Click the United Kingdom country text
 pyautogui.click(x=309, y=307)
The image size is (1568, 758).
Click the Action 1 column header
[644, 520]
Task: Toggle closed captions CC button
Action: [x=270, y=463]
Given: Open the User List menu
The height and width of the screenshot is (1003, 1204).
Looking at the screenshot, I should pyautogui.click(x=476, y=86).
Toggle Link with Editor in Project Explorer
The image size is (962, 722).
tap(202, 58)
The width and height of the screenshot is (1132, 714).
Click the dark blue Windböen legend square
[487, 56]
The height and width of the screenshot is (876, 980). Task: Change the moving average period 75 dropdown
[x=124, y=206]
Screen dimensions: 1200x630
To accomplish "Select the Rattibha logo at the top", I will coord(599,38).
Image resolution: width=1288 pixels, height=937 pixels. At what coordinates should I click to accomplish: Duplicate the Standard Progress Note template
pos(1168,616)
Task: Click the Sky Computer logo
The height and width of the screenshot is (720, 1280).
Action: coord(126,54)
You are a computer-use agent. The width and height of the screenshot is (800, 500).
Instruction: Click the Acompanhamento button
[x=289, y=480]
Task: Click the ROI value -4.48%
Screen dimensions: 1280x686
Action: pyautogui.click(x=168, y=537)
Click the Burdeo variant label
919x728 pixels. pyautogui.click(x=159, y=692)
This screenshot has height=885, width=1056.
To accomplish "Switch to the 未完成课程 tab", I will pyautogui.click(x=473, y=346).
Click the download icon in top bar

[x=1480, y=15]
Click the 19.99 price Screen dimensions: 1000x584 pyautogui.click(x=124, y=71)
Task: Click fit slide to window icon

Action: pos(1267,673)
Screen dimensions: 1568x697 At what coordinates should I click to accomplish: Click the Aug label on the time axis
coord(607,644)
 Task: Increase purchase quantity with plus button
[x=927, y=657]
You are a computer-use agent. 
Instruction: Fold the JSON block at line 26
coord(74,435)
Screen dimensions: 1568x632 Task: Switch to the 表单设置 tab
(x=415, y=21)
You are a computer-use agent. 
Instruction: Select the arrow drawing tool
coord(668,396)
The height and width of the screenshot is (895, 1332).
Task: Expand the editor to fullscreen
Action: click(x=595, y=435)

▶ [Goal of the exercise] Return the records above verbatim, in their entirety.

▶ [Solution for this problem]
Click the United Kingdom country text
 pyautogui.click(x=309, y=307)
The image size is (1568, 758).
Click the Action 1 column header
[644, 520]
Task: Toggle closed captions CC button
Action: [x=270, y=463]
Given: Open the User List menu
The height and width of the screenshot is (1003, 1204).
Looking at the screenshot, I should pyautogui.click(x=476, y=86).
Toggle Link with Editor in Project Explorer
The image size is (962, 722).
tap(202, 58)
The width and height of the screenshot is (1132, 714).
Click the dark blue Windböen legend square
[487, 56]
The height and width of the screenshot is (876, 980). Task: Change the moving average period 75 dropdown
[x=124, y=206]
Screen dimensions: 1200x630
To accomplish "Select the Rattibha logo at the top", I will coord(599,38).
Image resolution: width=1288 pixels, height=937 pixels. At what coordinates should I click to accomplish: Duplicate the Standard Progress Note template
pos(1168,616)
Task: Click the Sky Computer logo
The height and width of the screenshot is (720, 1280).
Action: coord(126,54)
You are a computer-use agent. The width and height of the screenshot is (800, 500).
Instruction: Click the Acompanhamento button
[x=289, y=480]
Task: Click the ROI value -4.48%
Screen dimensions: 1280x686
Action: pyautogui.click(x=168, y=537)
Click the Burdeo variant label
919x728 pixels. pyautogui.click(x=159, y=692)
This screenshot has height=885, width=1056.
To accomplish "Switch to the 未完成课程 tab", I will pyautogui.click(x=473, y=346).
Click the download icon in top bar

[x=1480, y=15]
Click the 19.99 price Screen dimensions: 1000x584 pyautogui.click(x=124, y=71)
Task: Click fit slide to window icon

Action: pos(1267,673)
Screen dimensions: 1568x697 At what coordinates should I click to accomplish: Click the Aug label on the time axis
coord(607,644)
 Task: Increase purchase quantity with plus button
[x=927, y=657]
You are a computer-use agent. 
Instruction: Fold the JSON block at line 26
coord(74,435)
Screen dimensions: 1568x632 Task: Switch to the 表单设置 tab
(x=415, y=21)
You are a computer-use agent. 
Instruction: Select the arrow drawing tool
coord(668,396)
The height and width of the screenshot is (895, 1332).
Task: Expand the editor to fullscreen
Action: click(x=595, y=435)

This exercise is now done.